▶ _DATA FOR PROCESSING_
━━━━━━━━

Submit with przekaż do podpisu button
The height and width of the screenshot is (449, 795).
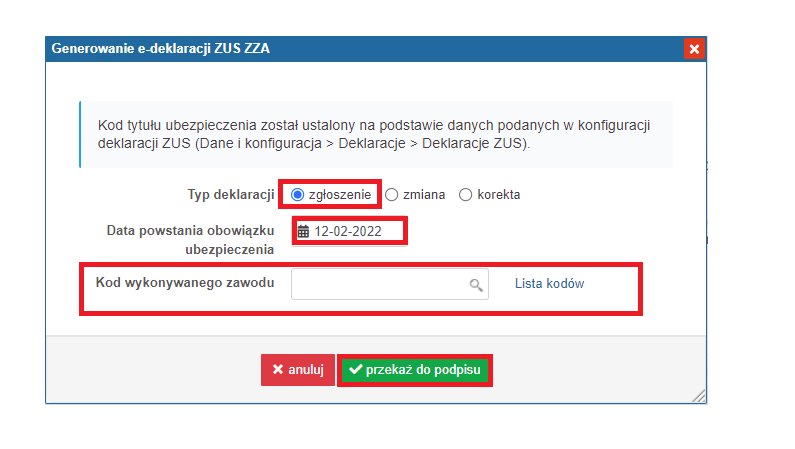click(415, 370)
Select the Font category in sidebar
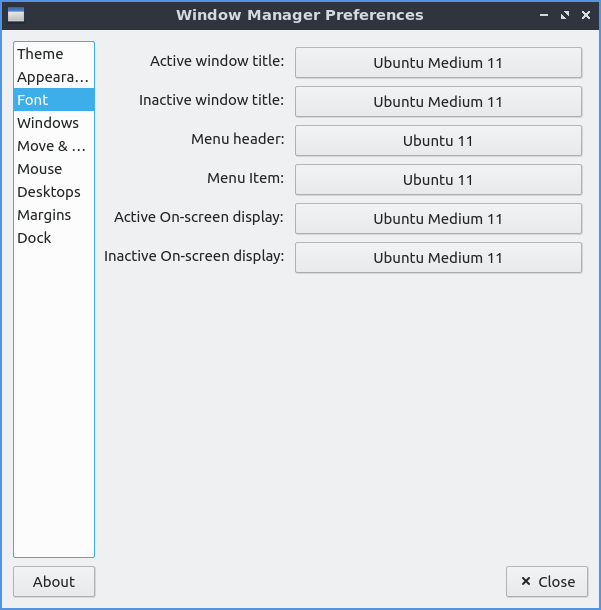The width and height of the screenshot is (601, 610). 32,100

━━━━━━━━

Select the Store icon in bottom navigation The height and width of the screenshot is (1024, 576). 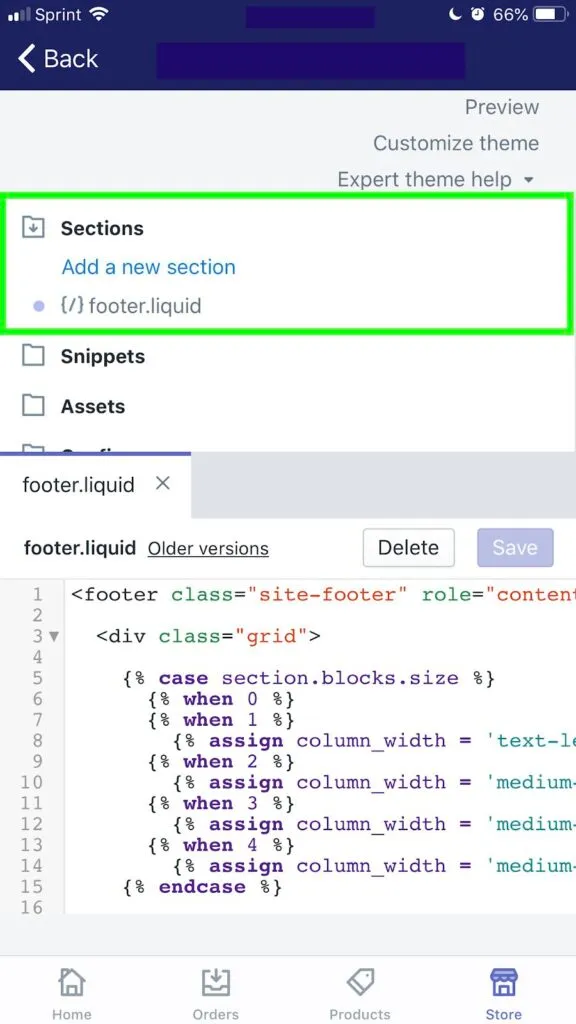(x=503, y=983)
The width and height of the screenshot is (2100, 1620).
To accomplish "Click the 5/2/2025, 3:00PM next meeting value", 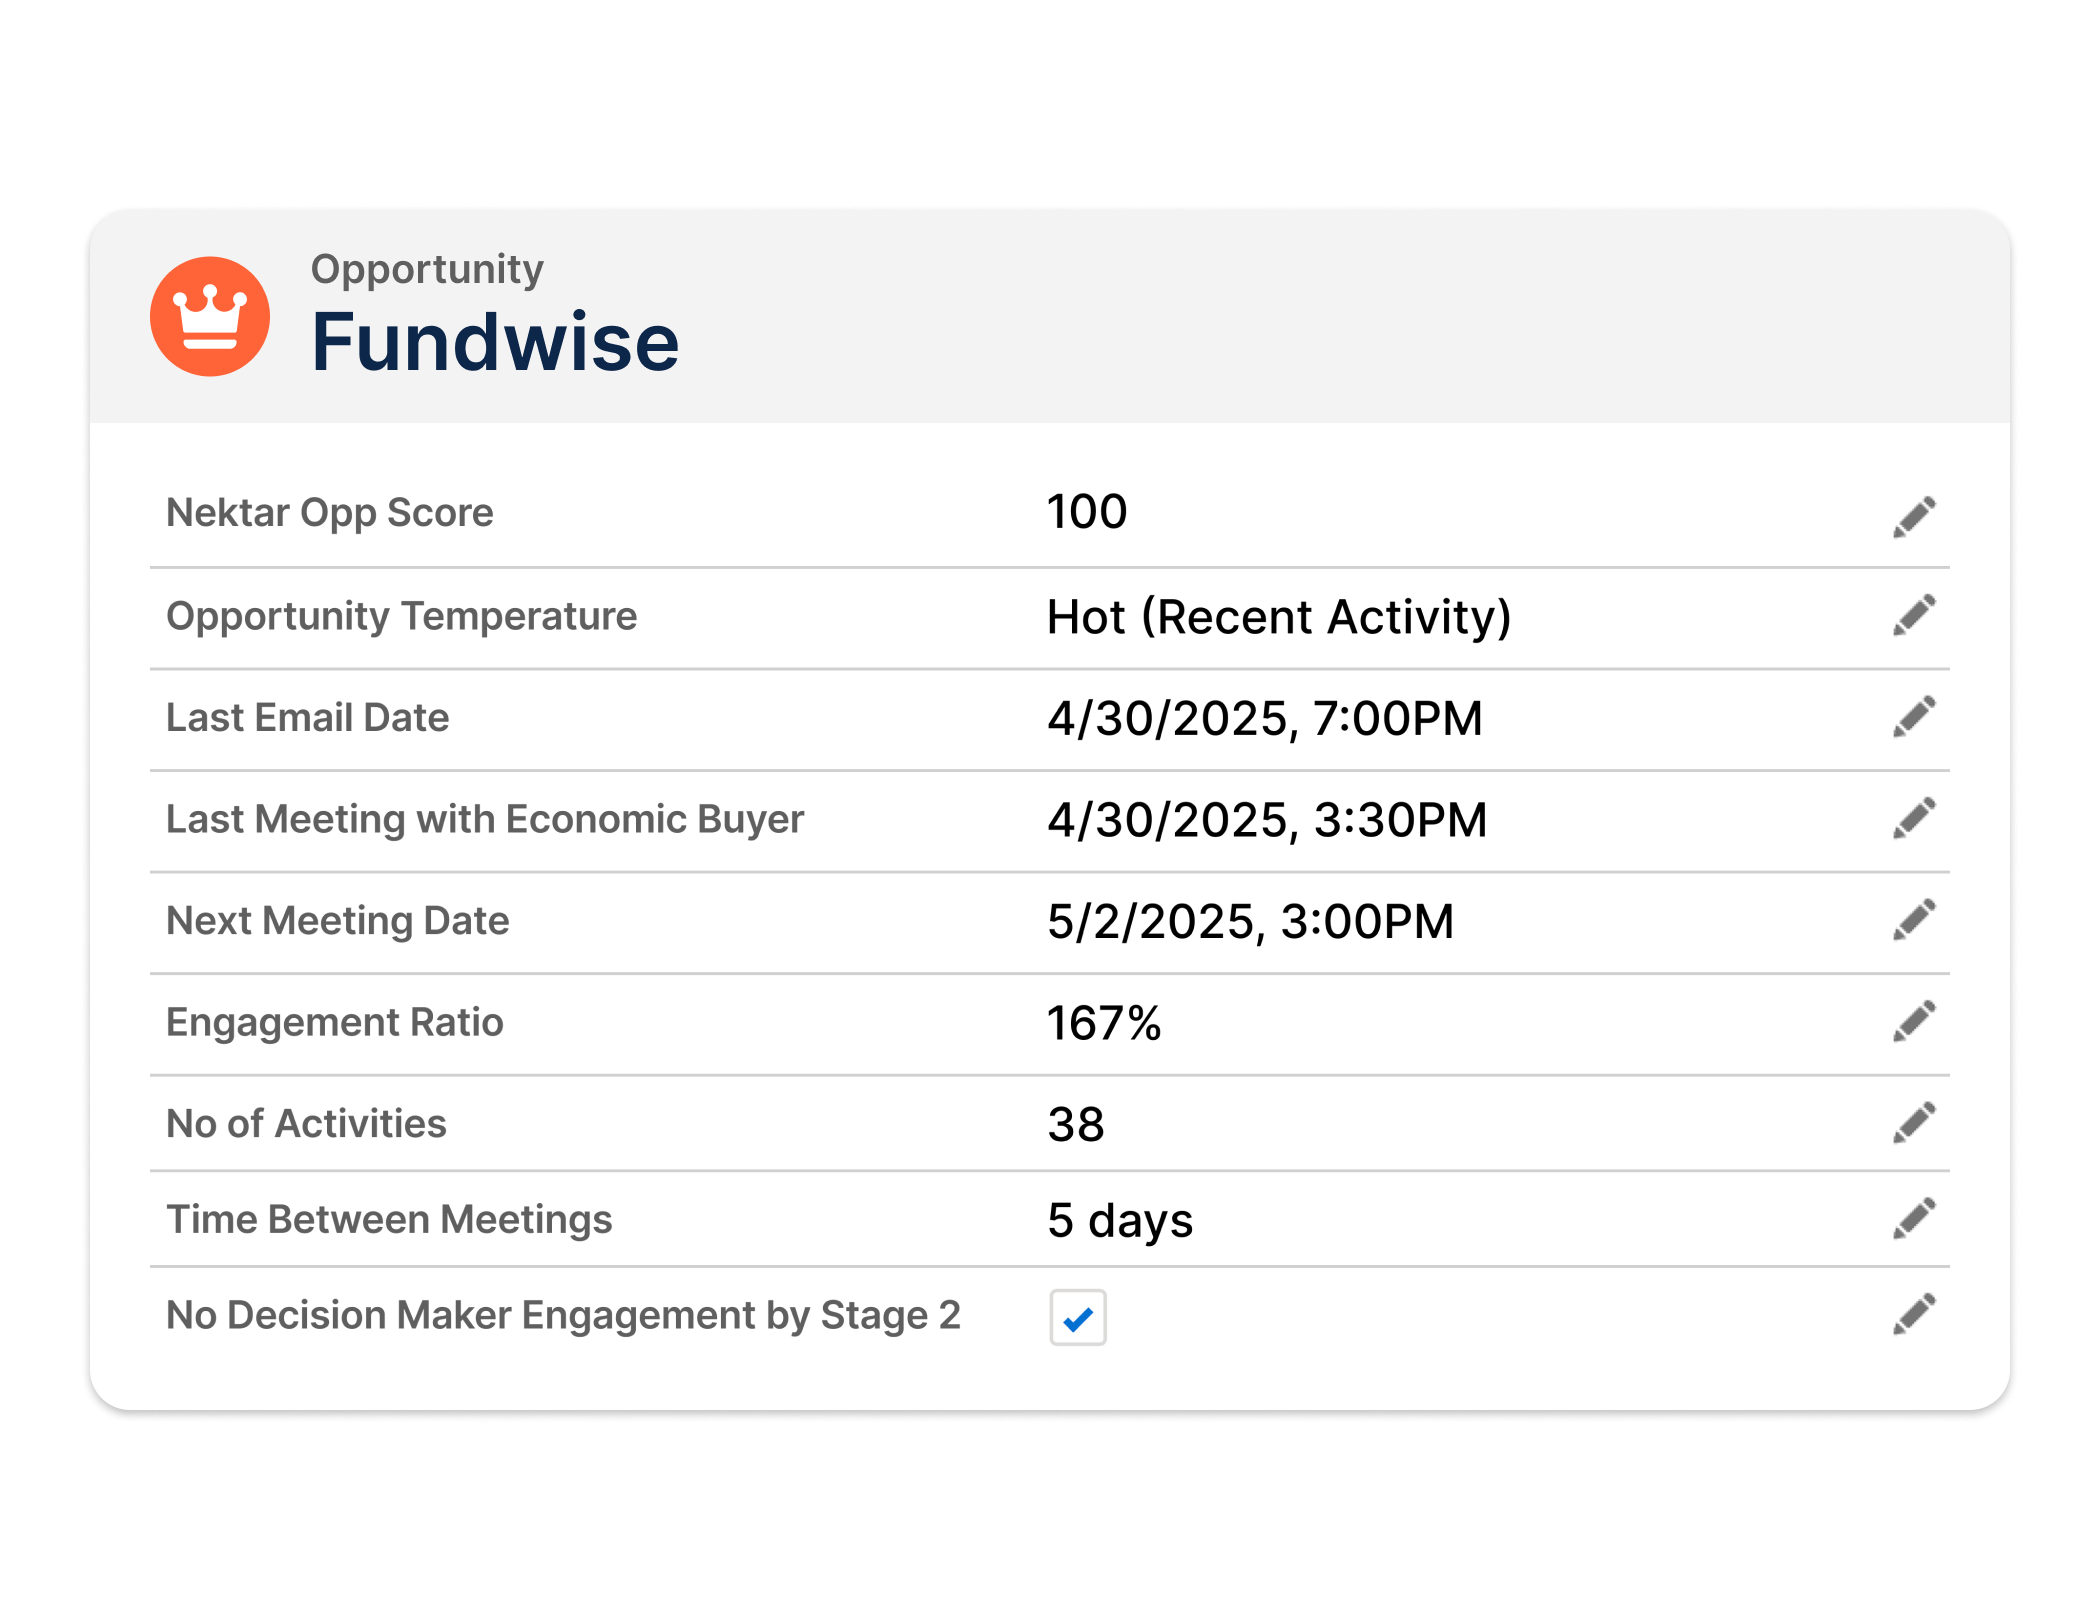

━━━━━━━━

▶ _YOUR GOAL_
Rewrite the listing lines from the line with "The width and height of the screenshot is (2100, 1620)." up to and including the line with "the 5/2/2025, 3:00PM" as a JSON list of strings, one string per line, skipping any blank lines. Leave the pictures out of your answer.

▶ _ANSWER FOR THE TASK_
[
  "The width and height of the screenshot is (2100, 1620).",
  "To accomplish \"Click the 5/2/2025, 3:00PM next meeting value\", "
]